Sentinel VoLTE Benchmarks

This book contains performance benchmarks using Sentinel VoLTE for a variety of scenarios and cluster configurations.

It contains these sections:

Test Methodology — details of methods used for benchmarks
Benchmark Scenarios — the call flows for each of the benchmark scenarios
Hardware and Software — details of the hardware, software, and configuration used for the benchmarks
Benchmark Results — summaries of the benchmarks and links to detailed metrics.

These benchmarks are not directly comparable to those of previous versions due to substantial changes to all elements of the benchmarking process.

For more information:

review the other Sentinel VoLTE documentation available, especially the Sentinel VoLTE Administration Guide
for documentation on the other OpenCloud products used in the benchmarks, see the OpenCloud DevPortal.

Test Methodology

This page describes the methodology used when running the benchmarks.

Rationale

Benchmarks were performed using simulated network functions, and a real VoLTE cluster. The simulated network functions are run on separate hosts from the VoLTE cluster. The network functions (HSS (data cached in ShCM), OCS, SCSCF) were simulated to abstract away performance considerations for these functions. Where present, SS7 routing is handled by a pair of real SGC clusters. Network functions reachable via SS7 are simulated.

In our benchmarks the VoLTE cluster processed calls for both originating and terminating triggers. Each call is processed in exactly one trigger — either originating or terminating. SAS tracing is enabled for all benchmarks.

Benchmarks were run at maximum sustainable load level for each node. In this configuration there is no tolerance for node failure, any additional incoming calls will be dropped. To allow for node failure, additional nodes need to be added to provide an acceptable margin (an N+K configuration). As the load distribution from adding K nodes for redundancy over the minimum N nodes for stable operation is strongly dependent on the combined cluster size, we test but do not publish the performance of a cluster sized to support failover.

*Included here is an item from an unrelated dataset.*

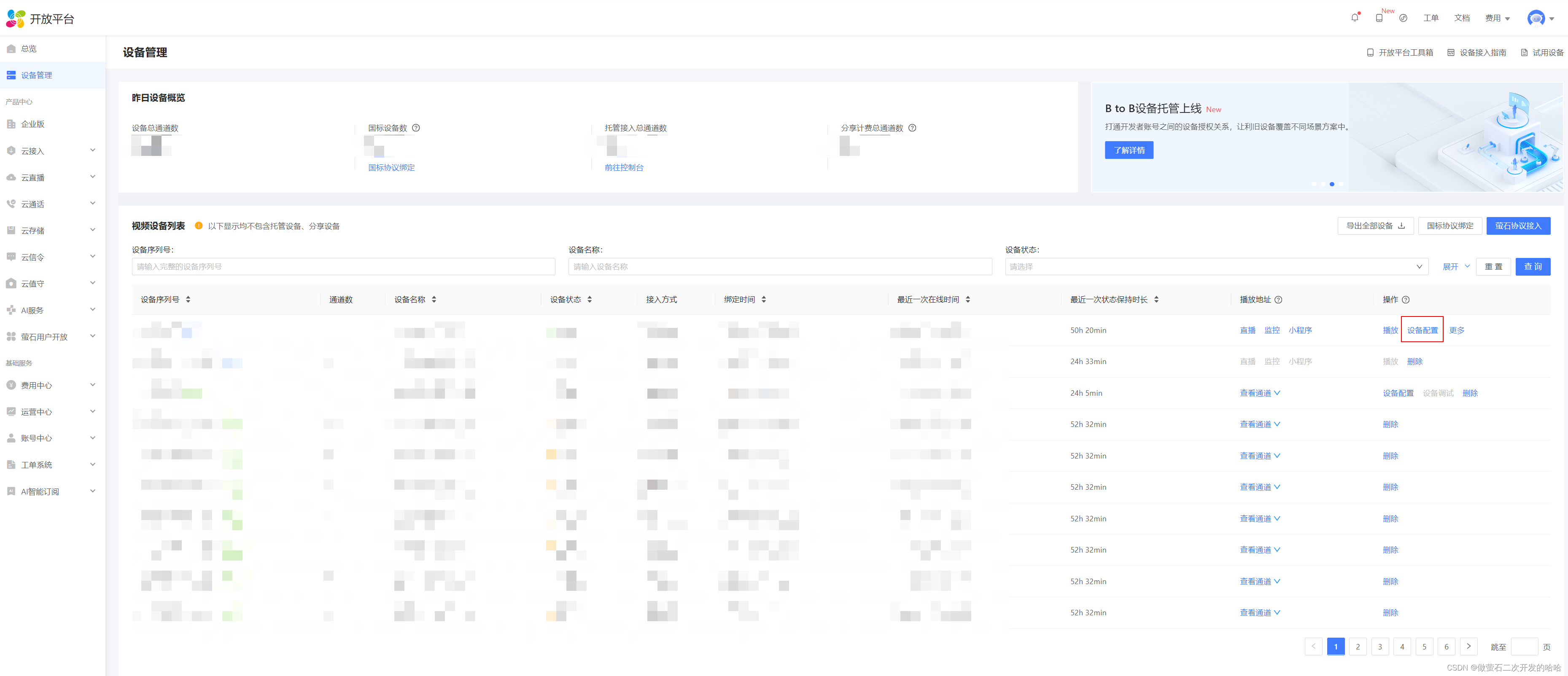Open 总览 in the sidebar
1568x676 pixels.
click(x=29, y=48)
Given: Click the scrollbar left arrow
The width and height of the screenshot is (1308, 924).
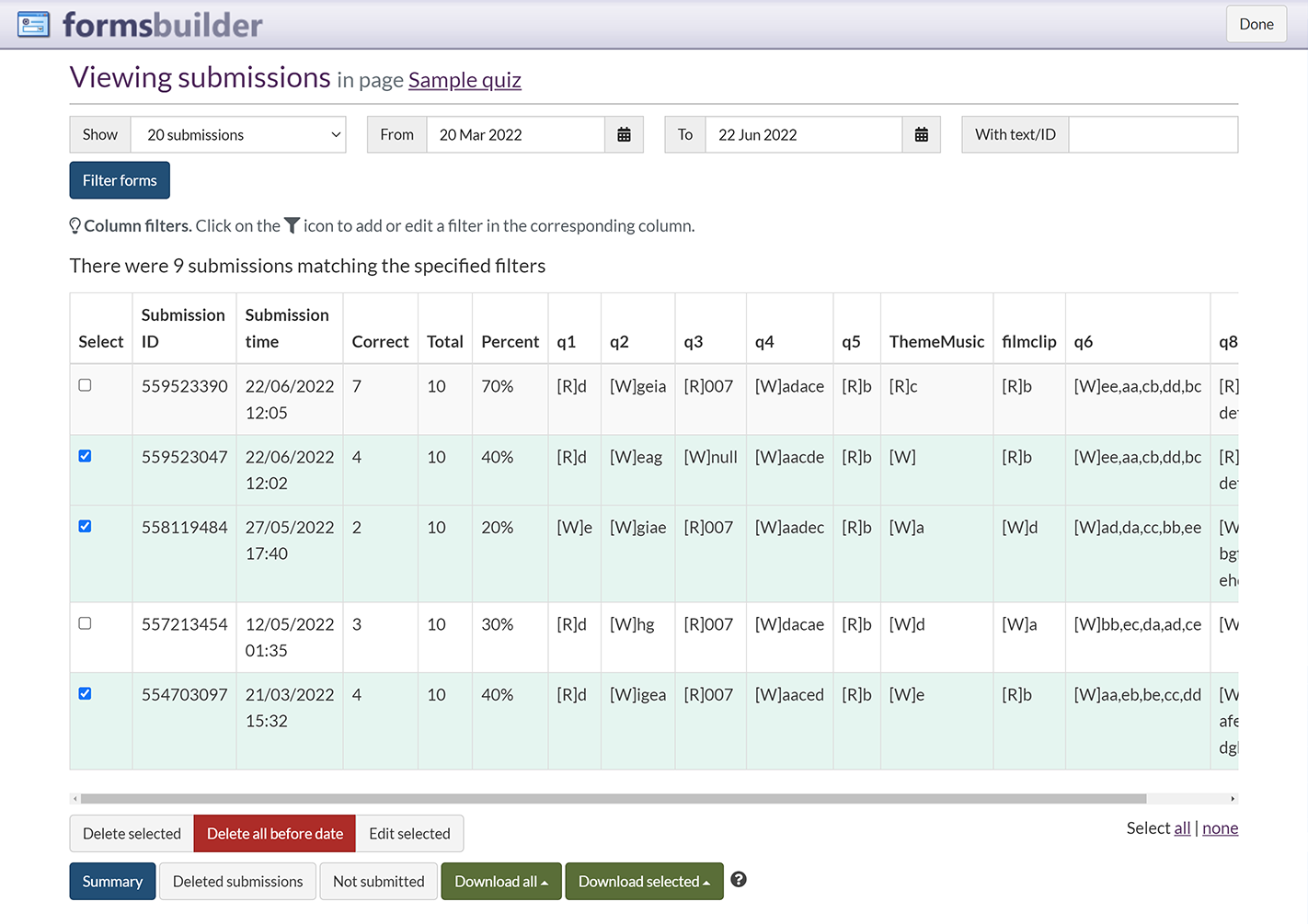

Capacity overhead to support node failure is calculated based on the maximum acceptable nunber of failed nodes. Typically this is 10% of the cluster, rounded up to the nearest whole number. For example, an installation with up to 10 event processing nodes should have sufficient spare capacity to accept a single node failure. This means that for 10 node cluster, if each node can handle 120SPS, the maximum call rate per deployed node should be 0.9*120 or 108SPS, for a whole-cluster rate of 1080SPS. A three node cluster would only be able to support 240SPS (0.66*120*3) if sized to allow one node to fail.

On virtualised systems, the failure is usually rounded to the nearest multiple of the number of VMs on a single host. For example, a typical deployment with two Rhino nodes per physical host should accept an even number of failed nodes. With the same 10 node cluster and 120SPS the maximum call rate per node is 0.8*120 or 96SPS, for a whole-cluster rate of 960SPS.

Callflows

MMTEL

A representative sample of commonly invoked MMTEL features were used to select the callflows, for these scenarios:

51% of calls are originating (VoLTE full preconditions, VoLTE full preconditions with one session refresh)
49% of calls are terminating (All other callflows)
VoLTE full preconditions
VoLTE full preconditions with one session refresh
CDIV Success-response
CDIV Success-response with OIP
CDIV-busy-response

For the full callflows, see Benchmark Scenarios.

Each test runs a total of x sessions per second, across all callflows.

Scenario	Percentage
VoLTE full preconditions	50%
CDIV Success-response	40%
CDIV Success-response with OIP	4.5%
CDIV-busy-response	4.5%
VoLTE full preconditions with 1 session refresh	1%

Call setup time (latency) is measured by the simulator playing the initiating role. For all CDIV scenarios, latency is measured from INVITE to final response. For both preconditions scenario, latency is measured from INVITE to ACK.

SCC

A representative sample of commonly invoked SCC features were used to select the callflows, for these scenarios:

55% of calls are originating (SCC originating with provisional SRVCC, Access-Transfer originating, Simple IMSSF Originating/Terminating)
45% of calls are terminating (SCC TADS, Simple IMSSF Originating/Terminating)
SCC originating with provisional SRVCC
SCC TADS
Access-Transfer originating
Simple IMSSF Originating/Terminating

Scenario	Percentage
SCC originating with provisional SRVCC	30%
SCC TADS	35%
Access-Transfer originating	15%
Simple IMSSF originating	10%
Simple IMSSF terminating	10%

Call setup time (latency) is measured by the simulator playing the initiating role. For all SCC scenarios, latency is measured from INVITE to ACK. The access-transfer scenario measures from INVITE to 200.

Cluster configurations

These configurations were tested:

3 VoLTE nodes on 3 host machines with replication enabled
3 VoLTE nodes on 3 host machines with replication configured but not enabled (default config)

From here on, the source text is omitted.